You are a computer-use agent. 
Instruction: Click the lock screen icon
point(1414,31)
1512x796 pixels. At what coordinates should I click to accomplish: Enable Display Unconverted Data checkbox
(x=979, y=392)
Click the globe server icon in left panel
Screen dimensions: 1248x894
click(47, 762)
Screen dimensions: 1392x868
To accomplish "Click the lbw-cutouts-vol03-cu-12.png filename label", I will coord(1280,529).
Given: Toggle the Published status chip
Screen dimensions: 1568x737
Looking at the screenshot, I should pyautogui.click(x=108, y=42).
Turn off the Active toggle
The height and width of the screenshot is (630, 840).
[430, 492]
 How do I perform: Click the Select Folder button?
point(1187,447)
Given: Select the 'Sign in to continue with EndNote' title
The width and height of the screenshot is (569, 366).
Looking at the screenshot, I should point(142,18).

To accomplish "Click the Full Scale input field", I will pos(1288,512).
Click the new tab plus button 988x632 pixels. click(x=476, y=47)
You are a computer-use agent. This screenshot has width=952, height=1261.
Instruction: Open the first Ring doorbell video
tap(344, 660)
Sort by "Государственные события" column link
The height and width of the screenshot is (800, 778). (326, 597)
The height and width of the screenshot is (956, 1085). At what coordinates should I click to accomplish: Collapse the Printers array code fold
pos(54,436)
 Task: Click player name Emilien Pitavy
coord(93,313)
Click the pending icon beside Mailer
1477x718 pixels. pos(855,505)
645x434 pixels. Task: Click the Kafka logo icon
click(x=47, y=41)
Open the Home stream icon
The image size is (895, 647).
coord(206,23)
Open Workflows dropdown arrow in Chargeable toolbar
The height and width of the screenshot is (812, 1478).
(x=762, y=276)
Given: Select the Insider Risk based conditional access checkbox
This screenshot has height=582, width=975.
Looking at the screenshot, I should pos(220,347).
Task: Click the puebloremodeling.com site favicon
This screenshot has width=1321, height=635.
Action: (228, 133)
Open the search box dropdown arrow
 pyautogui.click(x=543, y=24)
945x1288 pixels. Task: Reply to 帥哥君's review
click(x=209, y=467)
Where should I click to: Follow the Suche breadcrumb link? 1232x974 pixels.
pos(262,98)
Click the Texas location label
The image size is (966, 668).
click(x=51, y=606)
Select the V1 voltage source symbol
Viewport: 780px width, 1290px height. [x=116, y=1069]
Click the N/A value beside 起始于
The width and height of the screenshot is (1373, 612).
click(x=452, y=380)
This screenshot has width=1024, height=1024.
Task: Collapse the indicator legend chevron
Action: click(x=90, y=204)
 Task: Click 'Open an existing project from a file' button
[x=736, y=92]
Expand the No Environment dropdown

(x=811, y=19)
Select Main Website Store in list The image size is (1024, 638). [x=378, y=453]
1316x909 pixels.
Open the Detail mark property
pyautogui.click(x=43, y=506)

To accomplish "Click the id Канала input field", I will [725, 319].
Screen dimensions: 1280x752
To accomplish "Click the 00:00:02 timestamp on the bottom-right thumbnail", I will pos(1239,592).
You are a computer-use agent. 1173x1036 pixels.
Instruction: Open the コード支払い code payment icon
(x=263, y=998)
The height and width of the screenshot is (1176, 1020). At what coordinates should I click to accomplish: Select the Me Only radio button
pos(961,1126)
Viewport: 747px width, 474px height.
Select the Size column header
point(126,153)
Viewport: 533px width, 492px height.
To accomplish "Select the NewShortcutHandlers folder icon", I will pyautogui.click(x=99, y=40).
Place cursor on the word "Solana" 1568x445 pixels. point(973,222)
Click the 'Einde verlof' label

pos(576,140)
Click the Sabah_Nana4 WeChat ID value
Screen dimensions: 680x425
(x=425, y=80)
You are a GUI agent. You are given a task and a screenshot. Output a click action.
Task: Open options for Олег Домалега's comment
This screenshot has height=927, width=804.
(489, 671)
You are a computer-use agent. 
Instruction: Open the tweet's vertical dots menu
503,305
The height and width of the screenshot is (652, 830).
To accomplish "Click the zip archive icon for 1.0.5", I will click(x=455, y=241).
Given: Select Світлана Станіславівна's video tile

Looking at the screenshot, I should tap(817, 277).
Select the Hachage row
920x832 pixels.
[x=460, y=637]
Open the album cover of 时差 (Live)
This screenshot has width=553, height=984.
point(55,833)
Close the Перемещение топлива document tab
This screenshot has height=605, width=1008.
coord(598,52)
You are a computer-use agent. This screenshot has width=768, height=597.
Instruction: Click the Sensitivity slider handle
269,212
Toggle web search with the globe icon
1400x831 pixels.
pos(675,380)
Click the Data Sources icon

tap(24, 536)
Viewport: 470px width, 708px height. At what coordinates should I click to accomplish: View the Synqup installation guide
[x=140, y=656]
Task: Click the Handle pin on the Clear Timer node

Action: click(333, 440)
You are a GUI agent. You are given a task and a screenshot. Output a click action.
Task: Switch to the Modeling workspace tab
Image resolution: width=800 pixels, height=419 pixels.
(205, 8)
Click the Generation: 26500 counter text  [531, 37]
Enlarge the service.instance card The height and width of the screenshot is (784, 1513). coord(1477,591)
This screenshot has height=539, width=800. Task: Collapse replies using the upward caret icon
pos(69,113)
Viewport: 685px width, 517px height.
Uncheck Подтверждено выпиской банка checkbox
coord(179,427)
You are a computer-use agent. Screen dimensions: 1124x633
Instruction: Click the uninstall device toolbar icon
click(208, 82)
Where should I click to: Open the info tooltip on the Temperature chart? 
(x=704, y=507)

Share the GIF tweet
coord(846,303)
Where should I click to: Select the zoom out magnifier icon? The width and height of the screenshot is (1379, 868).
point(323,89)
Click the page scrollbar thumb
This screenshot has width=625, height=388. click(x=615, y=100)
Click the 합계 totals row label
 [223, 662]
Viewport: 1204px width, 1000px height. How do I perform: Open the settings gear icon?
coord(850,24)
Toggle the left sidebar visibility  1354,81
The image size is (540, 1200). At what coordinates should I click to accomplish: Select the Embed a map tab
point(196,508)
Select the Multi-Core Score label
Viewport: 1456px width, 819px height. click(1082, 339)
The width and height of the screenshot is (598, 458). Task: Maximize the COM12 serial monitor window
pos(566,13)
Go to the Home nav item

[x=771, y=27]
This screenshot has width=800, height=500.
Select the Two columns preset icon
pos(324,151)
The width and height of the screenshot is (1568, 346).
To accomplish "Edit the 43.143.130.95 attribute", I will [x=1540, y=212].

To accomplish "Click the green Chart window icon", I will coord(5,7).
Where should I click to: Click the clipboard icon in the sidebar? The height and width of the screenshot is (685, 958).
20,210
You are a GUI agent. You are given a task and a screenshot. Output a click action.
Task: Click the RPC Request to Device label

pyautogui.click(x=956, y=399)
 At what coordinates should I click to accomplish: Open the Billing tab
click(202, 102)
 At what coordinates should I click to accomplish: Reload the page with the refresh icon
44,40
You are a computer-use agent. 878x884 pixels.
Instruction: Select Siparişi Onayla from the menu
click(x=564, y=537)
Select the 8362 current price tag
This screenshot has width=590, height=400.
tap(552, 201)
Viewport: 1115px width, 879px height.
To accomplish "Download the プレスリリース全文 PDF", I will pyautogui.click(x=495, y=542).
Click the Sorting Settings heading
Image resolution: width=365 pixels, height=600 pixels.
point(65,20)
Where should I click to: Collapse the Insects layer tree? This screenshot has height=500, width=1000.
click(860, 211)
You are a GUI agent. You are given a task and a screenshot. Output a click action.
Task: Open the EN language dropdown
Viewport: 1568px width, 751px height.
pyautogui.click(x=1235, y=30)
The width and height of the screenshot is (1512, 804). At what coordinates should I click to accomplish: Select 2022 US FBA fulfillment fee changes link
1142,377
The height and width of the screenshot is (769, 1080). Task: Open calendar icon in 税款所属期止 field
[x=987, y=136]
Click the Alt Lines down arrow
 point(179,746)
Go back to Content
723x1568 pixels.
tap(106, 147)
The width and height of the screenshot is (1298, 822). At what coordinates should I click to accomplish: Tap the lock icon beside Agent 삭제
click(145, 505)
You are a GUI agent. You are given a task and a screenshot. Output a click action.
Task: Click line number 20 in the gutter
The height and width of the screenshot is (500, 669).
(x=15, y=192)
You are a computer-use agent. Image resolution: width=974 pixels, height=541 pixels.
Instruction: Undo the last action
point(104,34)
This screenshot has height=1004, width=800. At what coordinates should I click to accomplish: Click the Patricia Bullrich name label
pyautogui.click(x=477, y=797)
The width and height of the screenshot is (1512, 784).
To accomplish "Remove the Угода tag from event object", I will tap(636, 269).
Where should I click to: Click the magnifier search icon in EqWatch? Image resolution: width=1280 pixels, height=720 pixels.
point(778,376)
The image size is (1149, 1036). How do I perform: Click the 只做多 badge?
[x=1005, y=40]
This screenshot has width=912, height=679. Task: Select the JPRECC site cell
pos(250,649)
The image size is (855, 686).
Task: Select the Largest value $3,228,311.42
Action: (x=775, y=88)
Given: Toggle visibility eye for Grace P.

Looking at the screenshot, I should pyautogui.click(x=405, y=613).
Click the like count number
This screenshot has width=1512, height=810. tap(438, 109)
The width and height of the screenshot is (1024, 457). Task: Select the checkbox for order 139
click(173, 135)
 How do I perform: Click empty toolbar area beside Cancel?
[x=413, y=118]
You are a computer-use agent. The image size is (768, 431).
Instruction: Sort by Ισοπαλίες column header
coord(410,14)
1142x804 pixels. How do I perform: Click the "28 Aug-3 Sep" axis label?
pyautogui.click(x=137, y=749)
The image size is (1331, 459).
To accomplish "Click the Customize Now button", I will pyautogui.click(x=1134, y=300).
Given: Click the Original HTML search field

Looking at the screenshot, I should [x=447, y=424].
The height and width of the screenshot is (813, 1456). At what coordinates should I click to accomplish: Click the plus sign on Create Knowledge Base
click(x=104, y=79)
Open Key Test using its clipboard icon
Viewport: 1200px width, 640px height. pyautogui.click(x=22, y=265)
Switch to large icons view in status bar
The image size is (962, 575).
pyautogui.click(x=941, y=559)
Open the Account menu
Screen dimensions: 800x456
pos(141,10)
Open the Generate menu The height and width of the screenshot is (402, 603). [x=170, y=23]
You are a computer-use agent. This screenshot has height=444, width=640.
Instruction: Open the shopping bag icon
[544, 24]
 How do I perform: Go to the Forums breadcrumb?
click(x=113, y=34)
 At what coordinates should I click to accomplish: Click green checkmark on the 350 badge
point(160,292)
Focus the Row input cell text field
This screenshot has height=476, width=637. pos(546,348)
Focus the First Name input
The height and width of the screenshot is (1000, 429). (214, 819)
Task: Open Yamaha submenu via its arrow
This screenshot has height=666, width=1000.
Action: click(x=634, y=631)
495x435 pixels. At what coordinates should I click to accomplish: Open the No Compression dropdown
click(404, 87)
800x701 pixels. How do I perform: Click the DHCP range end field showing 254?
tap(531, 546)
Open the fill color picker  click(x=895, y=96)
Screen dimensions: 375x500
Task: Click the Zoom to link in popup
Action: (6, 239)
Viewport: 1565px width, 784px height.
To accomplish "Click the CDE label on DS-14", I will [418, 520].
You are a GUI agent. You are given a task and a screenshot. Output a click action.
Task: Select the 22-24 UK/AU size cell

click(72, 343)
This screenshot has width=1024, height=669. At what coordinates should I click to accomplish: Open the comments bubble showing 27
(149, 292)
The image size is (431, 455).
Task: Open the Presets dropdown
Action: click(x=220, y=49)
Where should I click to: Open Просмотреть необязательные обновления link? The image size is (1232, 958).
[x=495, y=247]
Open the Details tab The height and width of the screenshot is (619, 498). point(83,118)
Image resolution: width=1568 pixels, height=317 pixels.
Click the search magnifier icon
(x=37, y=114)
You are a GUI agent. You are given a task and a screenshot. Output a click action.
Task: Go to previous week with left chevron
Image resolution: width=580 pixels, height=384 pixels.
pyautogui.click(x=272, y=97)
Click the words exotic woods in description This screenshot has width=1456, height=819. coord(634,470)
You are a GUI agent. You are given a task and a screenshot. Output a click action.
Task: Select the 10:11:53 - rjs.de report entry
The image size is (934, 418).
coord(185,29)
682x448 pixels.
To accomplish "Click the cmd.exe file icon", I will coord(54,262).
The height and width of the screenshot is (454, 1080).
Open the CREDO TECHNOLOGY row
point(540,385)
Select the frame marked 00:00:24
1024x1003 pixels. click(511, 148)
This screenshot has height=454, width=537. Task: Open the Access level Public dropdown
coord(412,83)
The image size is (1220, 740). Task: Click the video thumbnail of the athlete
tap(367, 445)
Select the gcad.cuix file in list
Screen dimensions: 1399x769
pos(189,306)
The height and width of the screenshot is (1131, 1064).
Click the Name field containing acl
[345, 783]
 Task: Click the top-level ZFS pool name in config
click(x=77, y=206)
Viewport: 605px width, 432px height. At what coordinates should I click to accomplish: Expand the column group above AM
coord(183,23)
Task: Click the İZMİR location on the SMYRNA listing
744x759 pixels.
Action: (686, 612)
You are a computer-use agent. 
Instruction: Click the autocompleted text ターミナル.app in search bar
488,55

_____

* EXERCISE BRIEF:
Would you print exactly the lines from the first line of the entries above through the line that has "Screen dimensions: 1392x868", both included, and stop there?

* RESULT OF THIS TASK:
You are a computer-use agent. 
Instruction: Click the lock screen icon
point(1414,31)
1512x796 pixels. At what coordinates should I click to accomplish: Enable Display Unconverted Data checkbox
(x=979, y=392)
Click the globe server icon in left panel
Screen dimensions: 1248x894
click(47, 762)
Screen dimensions: 1392x868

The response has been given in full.